## SET PROBLEM
Swap every "dropdown" in the records for "drop-down", leaving everything else the same.

## Lines of data

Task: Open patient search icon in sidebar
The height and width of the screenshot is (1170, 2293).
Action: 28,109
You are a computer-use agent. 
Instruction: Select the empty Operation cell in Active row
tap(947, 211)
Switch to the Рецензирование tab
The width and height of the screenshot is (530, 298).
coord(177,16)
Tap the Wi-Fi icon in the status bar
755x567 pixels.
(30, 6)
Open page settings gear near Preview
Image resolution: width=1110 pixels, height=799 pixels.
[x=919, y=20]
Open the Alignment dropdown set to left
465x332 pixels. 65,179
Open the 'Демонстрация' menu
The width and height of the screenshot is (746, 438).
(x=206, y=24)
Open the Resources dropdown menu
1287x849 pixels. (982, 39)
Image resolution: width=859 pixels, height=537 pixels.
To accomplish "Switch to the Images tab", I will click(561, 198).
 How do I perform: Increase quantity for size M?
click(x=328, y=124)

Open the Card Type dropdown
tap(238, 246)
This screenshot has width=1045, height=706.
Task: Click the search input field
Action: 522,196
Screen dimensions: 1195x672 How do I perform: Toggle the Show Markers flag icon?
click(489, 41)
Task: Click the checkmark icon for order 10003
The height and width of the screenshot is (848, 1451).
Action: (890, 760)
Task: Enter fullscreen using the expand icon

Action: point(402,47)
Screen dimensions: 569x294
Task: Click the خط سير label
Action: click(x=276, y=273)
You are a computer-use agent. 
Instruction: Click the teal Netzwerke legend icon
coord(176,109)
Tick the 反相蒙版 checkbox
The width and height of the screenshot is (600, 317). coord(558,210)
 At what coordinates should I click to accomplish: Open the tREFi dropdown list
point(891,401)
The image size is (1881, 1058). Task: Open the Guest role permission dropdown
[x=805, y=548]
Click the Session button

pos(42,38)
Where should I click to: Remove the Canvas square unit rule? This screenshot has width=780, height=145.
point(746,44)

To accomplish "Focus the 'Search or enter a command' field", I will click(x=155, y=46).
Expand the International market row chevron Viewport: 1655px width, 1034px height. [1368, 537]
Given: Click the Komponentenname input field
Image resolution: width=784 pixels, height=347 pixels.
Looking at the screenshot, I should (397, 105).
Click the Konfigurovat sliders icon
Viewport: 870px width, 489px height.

## RESULT OF THIS EXERCISE
Task: Open patient search icon in sidebar
The height and width of the screenshot is (1170, 2293).
Action: 28,109
You are a computer-use agent. 
Instruction: Select the empty Operation cell in Active row
tap(947, 211)
Switch to the Рецензирование tab
The width and height of the screenshot is (530, 298).
coord(177,16)
Tap the Wi-Fi icon in the status bar
755x567 pixels.
(30, 6)
Open page settings gear near Preview
Image resolution: width=1110 pixels, height=799 pixels.
[x=919, y=20]
Open the Alignment drop-down set to left
465x332 pixels. 65,179
Open the 'Демонстрация' menu
The width and height of the screenshot is (746, 438).
(x=206, y=24)
Open the Resources drop-down menu
1287x849 pixels. (982, 39)
Image resolution: width=859 pixels, height=537 pixels.
To accomplish "Switch to the Images tab", I will click(561, 198).
 How do I perform: Increase quantity for size M?
click(x=328, y=124)

Open the Card Type drop-down
tap(238, 246)
This screenshot has width=1045, height=706.
Task: Click the search input field
Action: 522,196
Screen dimensions: 1195x672 How do I perform: Toggle the Show Markers flag icon?
click(489, 41)
Task: Click the checkmark icon for order 10003
The height and width of the screenshot is (848, 1451).
Action: (890, 760)
Task: Enter fullscreen using the expand icon

Action: point(402,47)
Screen dimensions: 569x294
Task: Click the خط سير label
Action: click(x=276, y=273)
You are a computer-use agent. 
Instruction: Click the teal Netzwerke legend icon
coord(176,109)
Tick the 反相蒙版 checkbox
The width and height of the screenshot is (600, 317). coord(558,210)
 At what coordinates should I click to accomplish: Open the tREFi drop-down list
point(891,401)
The image size is (1881, 1058). Task: Open the Guest role permission drop-down
[x=805, y=548]
Click the Session button

pos(42,38)
Where should I click to: Remove the Canvas square unit rule? This screenshot has width=780, height=145.
point(746,44)

To accomplish "Focus the 'Search or enter a command' field", I will click(x=155, y=46).
Expand the International market row chevron Viewport: 1655px width, 1034px height. [1368, 537]
Given: Click the Komponentenname input field
Image resolution: width=784 pixels, height=347 pixels.
Looking at the screenshot, I should (397, 105).
Click the Konfigurovat sliders icon
Viewport: 870px width, 489px height.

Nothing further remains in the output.